Mordy: What is the difference between the uses of “Jacob”, and his name “Israel” given later on?

Rabbi: Jacob refers to his clutching of Esav’s heel at birth. The word heel and Jacob share the same root, “akev”.  So his receipt of this name refers to his identity or capacity of contending with man. In Genesis 32:29 “Jacob” succeeded over the “man” with whom he wrestled. This man was actually not a human, thus the struggle was no physical encounter. A wise rabbi once explained that, as Jacob was “left alone” as the verse states earlier, the battle could not be with another, but must have been an internal battle; a struggle with a part of his nature that Jacob understood must be dominated, for his perfection. Having succeeded over a damaging element of his personality, he was awarded a new name of Israel, which means to struggle with inner perfection…a higher matter than human struggles.

From my review of the many verses, these two names are consistently used to refer to either “Jacob”: one contending with man, as is used throughout is encounter with Esav…or “Israel”: used when he was involved in higher matters, as when he finally greeted Joseph, the son who will be the spiritual guide of the Jews for the future generations. 

Why are certain people given new names, why others were not?

What is the role of one’s name?

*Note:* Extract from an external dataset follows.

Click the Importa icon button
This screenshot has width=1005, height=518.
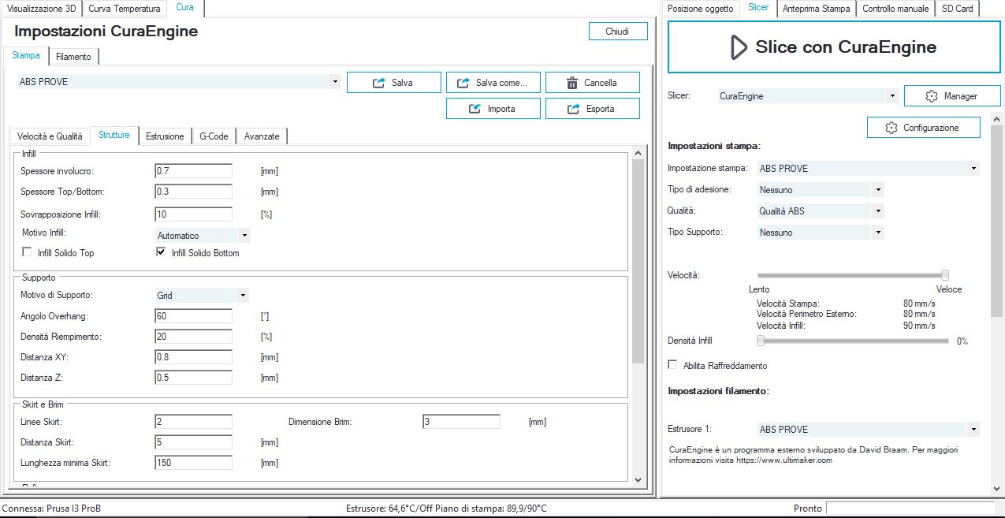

Specifically, what are the lessons to be derived from God’s replacing the name of Abram to Abraham, Sarai to Sarah, and adding to Jacob the second name of Israel? Name altering is very rare, so we wonder at God’s intention with these changes.

Some of the clues will be found in God’s explanation for the name, as well as the precise time God instituted the change. Contrasting these two cases of Abraham and Jacob, we learn that God did not change Jacob’s wife’s name, as He did regarding Sarah. We must seek a difference in these two cases to offer an answer to this question. 

What’s in a name? 

A name is an ‘identity’. It distinguishes one person from another. Thus, a change in name indicates a change in the person. God explains His reason for changing Abram to Abraham, “For you will be a leader of great nations”. (Sarai is also changed, as the verse says, she is Abraham’s “wife”. She shared his new identity and mission)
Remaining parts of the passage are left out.